**ASSIGNED TASK**
Answer these questions using the article below about UVM Medical Center's proposed outpatient surgical center:
(a) On what street would the new outpatient center be located?
(b) Until when does the lease on the Fanny Allen operating facility run?
(c) How many investment requests of this kind has the Green Mountain Care Board denied since it was founded?

Updated at 9:07 p.m.
The University of Vermont Medical Center hopes to replace operating rooms at the Fanny Allen campus with a new outpatient surgical center in South Burlington.
UVM Medical Center filed a letter of intent with the Green Mountain Care Board on July 16. The board has the power of approval over all hospital construction projects estimated to cost $30 million or more. The board will determine whether the hospital can afford the construction. UVM Medical Center must also demonstrate that the project fulfills an actual health care need.
History suggests the Green Mountain Care Board is likely to approve the project. It has denied only one such investment request since the board was founded 10 years ago.
UVM Medical Center officials say the size and scope of the new surgical center is yet to be determined but estimate the planning process itself will cost nearly $5 million. The letter basically asks permission from the state agency to go ahead with more detailed project plans.
The new outpatient center would be on Tilley Drive in South Burlington, where UVM Medical Center already has several specialty clinics.
UVM Medical Center’s lease on a seven-room operating facility at the Fanny Allen campus in Colchester runs until September 2026. However, those operating rooms have not been used since November 2020 because of air quality problems that made medical staff nauseous and dizzy.
Neal Goswami, spokesperson for the medical center, said consultants were brought in to investigate what was making the staff sick, but they still haven’t found a conclusive explanation.
The medical center’s letter states it had planned to “at least partially reopen these facilities in the near term,” but the age and design of the Fanny Allen facility make it unsuitable to do so. Surgeries such as joint replacements and spinal fusion, which can now be done as outpatient procedures, require large imaging equipment in the operating room as well as machinery to increase airflow and prevent infection.
The hospital’s letter says these pieces don’t fit in Fanny Allen’s operating rooms, and the design cannot be fixed with renovations.

**RECORDS SUPPLIED**
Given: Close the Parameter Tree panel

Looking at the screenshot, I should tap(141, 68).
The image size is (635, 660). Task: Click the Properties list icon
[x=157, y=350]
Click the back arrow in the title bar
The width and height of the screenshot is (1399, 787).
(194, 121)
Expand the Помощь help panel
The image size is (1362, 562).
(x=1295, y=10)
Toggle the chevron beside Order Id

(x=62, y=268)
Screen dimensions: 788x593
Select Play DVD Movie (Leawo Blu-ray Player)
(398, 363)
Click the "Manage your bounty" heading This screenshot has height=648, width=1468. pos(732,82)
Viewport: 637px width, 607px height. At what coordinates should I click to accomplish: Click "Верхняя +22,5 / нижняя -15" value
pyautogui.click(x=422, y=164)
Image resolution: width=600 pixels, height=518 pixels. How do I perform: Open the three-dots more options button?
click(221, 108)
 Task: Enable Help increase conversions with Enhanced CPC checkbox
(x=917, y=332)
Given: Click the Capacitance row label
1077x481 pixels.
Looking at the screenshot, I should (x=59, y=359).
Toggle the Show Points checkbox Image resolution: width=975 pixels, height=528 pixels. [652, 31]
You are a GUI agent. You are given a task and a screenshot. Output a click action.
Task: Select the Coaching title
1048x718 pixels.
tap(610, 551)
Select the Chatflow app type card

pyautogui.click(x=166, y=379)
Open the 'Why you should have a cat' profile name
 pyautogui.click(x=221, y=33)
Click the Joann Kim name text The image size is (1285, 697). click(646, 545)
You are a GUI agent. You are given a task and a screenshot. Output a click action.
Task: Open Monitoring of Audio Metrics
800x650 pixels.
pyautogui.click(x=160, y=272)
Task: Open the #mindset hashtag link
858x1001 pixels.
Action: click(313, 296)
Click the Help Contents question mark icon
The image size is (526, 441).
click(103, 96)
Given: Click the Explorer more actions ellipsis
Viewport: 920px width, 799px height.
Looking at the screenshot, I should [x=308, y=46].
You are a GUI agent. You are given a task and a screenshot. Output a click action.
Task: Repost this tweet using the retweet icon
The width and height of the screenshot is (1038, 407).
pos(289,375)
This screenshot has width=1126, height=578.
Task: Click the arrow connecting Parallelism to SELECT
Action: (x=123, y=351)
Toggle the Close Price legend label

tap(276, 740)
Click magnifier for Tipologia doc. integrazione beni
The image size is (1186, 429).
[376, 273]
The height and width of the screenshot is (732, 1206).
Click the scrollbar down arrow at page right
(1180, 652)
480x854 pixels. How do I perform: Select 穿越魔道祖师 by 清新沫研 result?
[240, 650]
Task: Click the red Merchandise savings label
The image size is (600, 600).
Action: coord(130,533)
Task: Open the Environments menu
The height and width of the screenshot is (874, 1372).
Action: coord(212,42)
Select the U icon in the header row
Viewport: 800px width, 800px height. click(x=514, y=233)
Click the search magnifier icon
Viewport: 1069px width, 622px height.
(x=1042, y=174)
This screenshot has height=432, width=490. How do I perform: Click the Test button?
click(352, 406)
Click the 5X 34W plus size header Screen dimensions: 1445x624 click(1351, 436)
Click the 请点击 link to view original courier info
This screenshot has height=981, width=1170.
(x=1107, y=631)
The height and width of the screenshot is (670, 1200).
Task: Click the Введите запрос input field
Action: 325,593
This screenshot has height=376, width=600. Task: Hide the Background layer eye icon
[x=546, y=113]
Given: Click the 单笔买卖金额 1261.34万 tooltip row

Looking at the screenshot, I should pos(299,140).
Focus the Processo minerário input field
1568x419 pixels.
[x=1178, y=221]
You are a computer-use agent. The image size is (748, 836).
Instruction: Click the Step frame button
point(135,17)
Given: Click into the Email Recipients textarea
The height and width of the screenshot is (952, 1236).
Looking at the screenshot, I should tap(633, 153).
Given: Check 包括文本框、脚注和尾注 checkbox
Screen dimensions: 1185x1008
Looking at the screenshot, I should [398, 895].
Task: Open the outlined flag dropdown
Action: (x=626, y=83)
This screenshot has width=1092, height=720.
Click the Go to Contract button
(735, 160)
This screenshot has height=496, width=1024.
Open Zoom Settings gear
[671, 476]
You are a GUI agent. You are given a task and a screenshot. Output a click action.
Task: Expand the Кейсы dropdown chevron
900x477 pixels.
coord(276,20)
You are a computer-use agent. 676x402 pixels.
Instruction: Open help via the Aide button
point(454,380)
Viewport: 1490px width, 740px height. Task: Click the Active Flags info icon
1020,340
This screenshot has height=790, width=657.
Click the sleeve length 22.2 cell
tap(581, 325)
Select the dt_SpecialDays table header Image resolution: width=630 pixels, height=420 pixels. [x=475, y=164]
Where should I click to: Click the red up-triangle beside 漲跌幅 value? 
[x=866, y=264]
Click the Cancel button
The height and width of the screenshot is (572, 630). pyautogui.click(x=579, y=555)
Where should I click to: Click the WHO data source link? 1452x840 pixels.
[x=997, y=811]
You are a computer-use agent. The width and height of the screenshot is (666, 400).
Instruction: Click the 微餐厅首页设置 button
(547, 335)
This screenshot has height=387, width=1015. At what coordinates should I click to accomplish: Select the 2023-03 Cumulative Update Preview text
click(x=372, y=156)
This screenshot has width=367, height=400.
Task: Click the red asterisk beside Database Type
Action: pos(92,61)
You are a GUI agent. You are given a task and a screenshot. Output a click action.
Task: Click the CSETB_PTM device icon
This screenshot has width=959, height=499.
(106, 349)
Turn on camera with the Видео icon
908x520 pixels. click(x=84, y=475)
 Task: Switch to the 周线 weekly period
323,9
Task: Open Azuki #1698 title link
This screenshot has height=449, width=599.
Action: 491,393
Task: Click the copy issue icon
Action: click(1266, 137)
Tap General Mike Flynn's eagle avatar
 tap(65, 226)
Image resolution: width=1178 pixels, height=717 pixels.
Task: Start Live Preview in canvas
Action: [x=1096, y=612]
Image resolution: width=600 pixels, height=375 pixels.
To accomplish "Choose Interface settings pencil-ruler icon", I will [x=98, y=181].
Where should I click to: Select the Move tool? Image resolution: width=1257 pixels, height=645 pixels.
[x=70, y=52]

**COMPLETED TASK**
(a) Tilley Drive in South Burlington.
(b) September 2026.
(c) Only one.